Tang X, Li M, Tucker L, Ramratnam B - PLoS ONE (2011)

Bottom Line: Here, we identify GSK3β as the culprit kinase.We demonstrate that Drosha is unable to selectively localize to the nucleus in cells deficient in GSK3β.These findings expand the substrate base of GSK3β to include a central component of the miRNA biogenesis pathway.

View Article: PubMed Central - PubMed

Affiliation: Department of Medicine, Warren Alpert Medical School of Brown University, Providence, Rhode Island, United States of America.

ABSTRACT
The canonical microRNA (miRNA) pathway commences with the enzymatic cleavage of the primary gene transcript (pri-miRNA) by the RNAase III enzyme Drosha in the nucleus into shorter pre-miRNA species that are subsequently exported to the cytoplasm for further processing into shorter, mature miRNA molecules.
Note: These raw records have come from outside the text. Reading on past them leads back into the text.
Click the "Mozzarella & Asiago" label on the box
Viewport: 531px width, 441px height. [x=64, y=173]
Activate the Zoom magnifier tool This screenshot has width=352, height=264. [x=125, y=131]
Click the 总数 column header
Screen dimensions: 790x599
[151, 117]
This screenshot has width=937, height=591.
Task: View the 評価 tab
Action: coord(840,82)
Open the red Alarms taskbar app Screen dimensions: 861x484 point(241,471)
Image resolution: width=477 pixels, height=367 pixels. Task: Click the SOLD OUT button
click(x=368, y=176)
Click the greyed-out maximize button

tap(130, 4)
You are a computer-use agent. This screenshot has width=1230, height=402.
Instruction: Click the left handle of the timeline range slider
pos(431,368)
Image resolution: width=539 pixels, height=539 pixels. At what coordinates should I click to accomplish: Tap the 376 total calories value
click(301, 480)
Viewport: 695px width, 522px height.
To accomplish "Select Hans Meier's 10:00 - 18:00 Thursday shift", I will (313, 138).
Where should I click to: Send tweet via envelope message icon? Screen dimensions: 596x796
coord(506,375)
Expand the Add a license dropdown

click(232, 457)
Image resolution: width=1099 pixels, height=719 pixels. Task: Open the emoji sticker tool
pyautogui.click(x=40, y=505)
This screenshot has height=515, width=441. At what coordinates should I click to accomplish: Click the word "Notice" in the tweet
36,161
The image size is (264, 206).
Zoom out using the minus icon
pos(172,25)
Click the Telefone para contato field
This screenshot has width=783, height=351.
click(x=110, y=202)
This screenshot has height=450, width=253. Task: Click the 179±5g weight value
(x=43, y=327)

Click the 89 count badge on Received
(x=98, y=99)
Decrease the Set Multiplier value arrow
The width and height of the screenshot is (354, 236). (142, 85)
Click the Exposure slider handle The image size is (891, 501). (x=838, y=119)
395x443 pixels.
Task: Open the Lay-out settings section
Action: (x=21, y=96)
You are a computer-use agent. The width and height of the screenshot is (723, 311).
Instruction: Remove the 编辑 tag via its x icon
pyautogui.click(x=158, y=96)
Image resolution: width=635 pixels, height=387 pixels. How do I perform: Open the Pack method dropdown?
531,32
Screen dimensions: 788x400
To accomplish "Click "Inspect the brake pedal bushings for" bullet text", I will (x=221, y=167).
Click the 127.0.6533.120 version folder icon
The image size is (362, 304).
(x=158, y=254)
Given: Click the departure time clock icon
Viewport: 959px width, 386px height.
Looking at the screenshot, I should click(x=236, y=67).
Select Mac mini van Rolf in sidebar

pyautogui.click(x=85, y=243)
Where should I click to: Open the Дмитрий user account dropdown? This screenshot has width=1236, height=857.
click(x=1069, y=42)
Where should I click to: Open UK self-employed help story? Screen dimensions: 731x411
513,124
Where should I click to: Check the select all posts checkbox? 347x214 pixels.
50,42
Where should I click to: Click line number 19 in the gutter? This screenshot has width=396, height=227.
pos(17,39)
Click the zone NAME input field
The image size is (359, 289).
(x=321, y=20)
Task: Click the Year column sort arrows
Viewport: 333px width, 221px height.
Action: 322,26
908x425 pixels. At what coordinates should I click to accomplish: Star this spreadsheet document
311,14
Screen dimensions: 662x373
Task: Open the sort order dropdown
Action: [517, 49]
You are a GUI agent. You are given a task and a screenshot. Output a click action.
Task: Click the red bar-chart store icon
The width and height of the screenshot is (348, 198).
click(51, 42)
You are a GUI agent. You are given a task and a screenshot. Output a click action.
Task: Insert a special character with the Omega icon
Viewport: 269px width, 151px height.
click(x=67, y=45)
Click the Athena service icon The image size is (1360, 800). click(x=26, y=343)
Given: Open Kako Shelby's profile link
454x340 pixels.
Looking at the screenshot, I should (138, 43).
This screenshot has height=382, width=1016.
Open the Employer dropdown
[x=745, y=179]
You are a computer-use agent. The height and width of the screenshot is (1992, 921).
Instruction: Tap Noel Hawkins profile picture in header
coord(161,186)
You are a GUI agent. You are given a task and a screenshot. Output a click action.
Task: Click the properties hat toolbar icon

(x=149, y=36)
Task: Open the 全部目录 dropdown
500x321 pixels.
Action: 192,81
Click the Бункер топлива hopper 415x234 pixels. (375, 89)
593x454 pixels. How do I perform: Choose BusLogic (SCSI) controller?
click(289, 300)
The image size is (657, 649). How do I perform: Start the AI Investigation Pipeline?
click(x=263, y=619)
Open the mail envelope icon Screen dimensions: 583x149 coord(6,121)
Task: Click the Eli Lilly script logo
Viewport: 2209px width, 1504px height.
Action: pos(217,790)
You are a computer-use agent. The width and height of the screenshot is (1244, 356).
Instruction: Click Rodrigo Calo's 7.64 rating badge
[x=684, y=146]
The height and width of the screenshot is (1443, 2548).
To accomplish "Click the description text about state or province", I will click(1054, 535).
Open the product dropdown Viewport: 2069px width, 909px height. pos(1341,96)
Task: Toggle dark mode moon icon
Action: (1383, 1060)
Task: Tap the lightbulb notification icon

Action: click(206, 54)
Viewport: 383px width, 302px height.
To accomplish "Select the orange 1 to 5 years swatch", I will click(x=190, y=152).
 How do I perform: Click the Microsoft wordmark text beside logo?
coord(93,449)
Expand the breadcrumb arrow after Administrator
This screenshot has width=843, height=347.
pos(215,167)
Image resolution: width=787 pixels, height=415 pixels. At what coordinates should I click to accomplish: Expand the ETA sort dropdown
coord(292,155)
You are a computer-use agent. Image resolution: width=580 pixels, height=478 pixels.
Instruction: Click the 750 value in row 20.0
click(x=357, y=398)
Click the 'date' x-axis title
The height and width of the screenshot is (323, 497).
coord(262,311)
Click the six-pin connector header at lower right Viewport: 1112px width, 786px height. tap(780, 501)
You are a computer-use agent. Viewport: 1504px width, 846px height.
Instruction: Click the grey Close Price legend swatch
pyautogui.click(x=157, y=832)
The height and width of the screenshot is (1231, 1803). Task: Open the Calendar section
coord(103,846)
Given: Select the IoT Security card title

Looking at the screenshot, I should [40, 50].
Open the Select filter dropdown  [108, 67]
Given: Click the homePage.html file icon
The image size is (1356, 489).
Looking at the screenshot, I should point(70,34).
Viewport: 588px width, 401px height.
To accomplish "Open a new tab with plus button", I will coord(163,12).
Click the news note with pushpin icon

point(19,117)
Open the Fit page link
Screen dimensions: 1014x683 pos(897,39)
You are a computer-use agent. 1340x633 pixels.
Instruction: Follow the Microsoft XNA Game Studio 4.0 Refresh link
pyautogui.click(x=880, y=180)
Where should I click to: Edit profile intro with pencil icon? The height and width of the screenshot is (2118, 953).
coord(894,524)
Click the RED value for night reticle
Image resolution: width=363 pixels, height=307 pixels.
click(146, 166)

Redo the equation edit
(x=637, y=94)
Using a series of reporter constructs, we have previously demonstrated that phosphorylation of Drosha at Ser 300 and 302 was required for its nuclear localization. Here, we identify GSK3β as the culprit kinase. We demonstrate that Drosha is unable to selectively localize to the nucleus in cells deficient in GSK3β. These findings expand the substrate base of GSK3β to include a central component of the miRNA biogenesis pathway.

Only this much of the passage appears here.